Exercise inputs:
*** Block opens ***
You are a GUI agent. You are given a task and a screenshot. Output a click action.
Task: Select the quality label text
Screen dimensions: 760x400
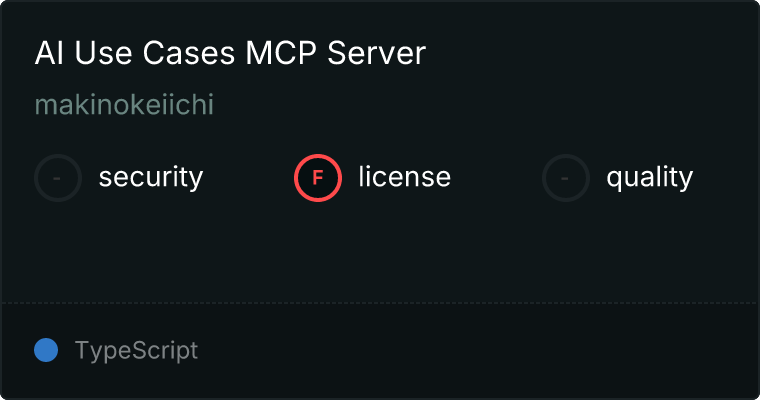(649, 177)
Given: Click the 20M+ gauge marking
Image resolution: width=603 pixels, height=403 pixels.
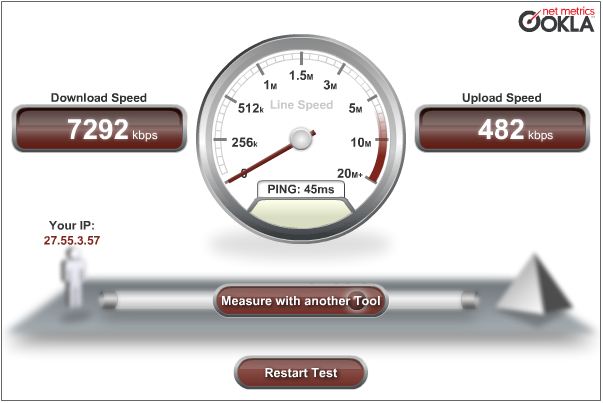Looking at the screenshot, I should [x=350, y=173].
*** Block closes ***
What you have to do:
When you copy the data above, reproduce each line exactly and skip every image.

Result for this task:
You are a GUI agent. You are given a task and a screenshot. Output a click action.
Task: Select the quality label text
Screen dimensions: 760x400
(649, 177)
Given: Click the 20M+ gauge marking
Image resolution: width=603 pixels, height=403 pixels.
Looking at the screenshot, I should [x=350, y=173].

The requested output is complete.